▶ _TASK REQUIREMENTS_: Repeat exactly each line of the material, starting from the line that contains "Car rentals in Naples (165, 2326)" and finishing with the final line.

▶ _SUPPLIED RECORDS_:
------------------------------------
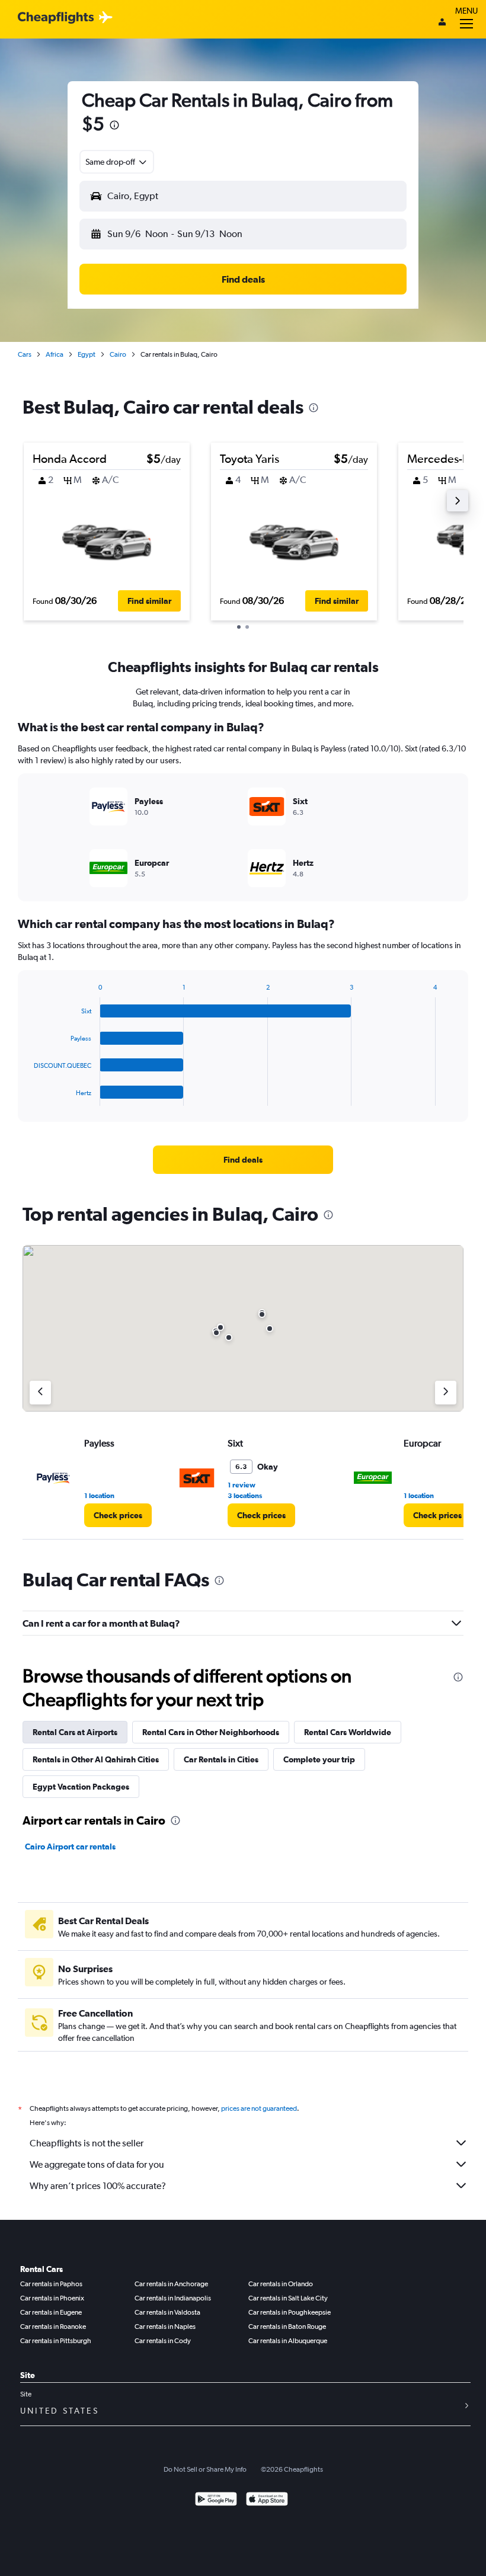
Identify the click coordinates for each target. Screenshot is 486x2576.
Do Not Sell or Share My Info (205, 2469)
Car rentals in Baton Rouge (287, 2326)
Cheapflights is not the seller (86, 2143)
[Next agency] (445, 1392)
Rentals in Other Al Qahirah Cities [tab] (96, 1759)
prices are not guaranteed (259, 2108)
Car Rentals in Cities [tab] (221, 1759)
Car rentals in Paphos (51, 2284)
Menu (466, 10)
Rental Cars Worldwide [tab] (347, 1732)
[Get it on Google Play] (216, 2500)
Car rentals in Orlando (280, 2284)
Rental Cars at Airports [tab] (75, 1732)
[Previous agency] (40, 1392)
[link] (243, 1159)
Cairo (118, 354)
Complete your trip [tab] (319, 1759)
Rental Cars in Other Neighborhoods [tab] (210, 1732)
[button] (114, 126)
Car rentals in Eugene (51, 2312)
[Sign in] (442, 23)
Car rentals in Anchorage (171, 2284)
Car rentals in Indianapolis (173, 2298)
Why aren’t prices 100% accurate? (98, 2185)
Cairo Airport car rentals (70, 1846)
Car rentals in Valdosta (167, 2312)
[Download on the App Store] (267, 2500)
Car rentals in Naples (165, 2326)
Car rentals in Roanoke (53, 2326)
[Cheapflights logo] (56, 18)
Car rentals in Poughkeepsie (289, 2312)
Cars (24, 354)
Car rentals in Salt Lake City (288, 2298)
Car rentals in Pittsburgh (55, 2341)
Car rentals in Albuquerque (287, 2341)
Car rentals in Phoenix (52, 2298)
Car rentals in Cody (163, 2341)
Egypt (86, 354)
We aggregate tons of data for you (97, 2164)
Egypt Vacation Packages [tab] (81, 1786)
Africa (54, 354)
------------------------------------
▶ _YOUR SOLUTION_:
Car rentals in Naples (165, 2326)
Car rentals in Roanoke (53, 2326)
[Cheapflights logo] (56, 18)
Car rentals in Poughkeepsie (289, 2312)
Cars (24, 354)
Car rentals in Salt Lake City (288, 2298)
Car rentals in Pittsburgh (55, 2341)
Car rentals in Albuquerque (287, 2341)
Car rentals in Phoenix (52, 2298)
Car rentals in Cody (163, 2341)
Egypt (86, 354)
We aggregate tons of data for you (97, 2164)
Egypt Vacation Packages [tab] (81, 1786)
Africa (54, 354)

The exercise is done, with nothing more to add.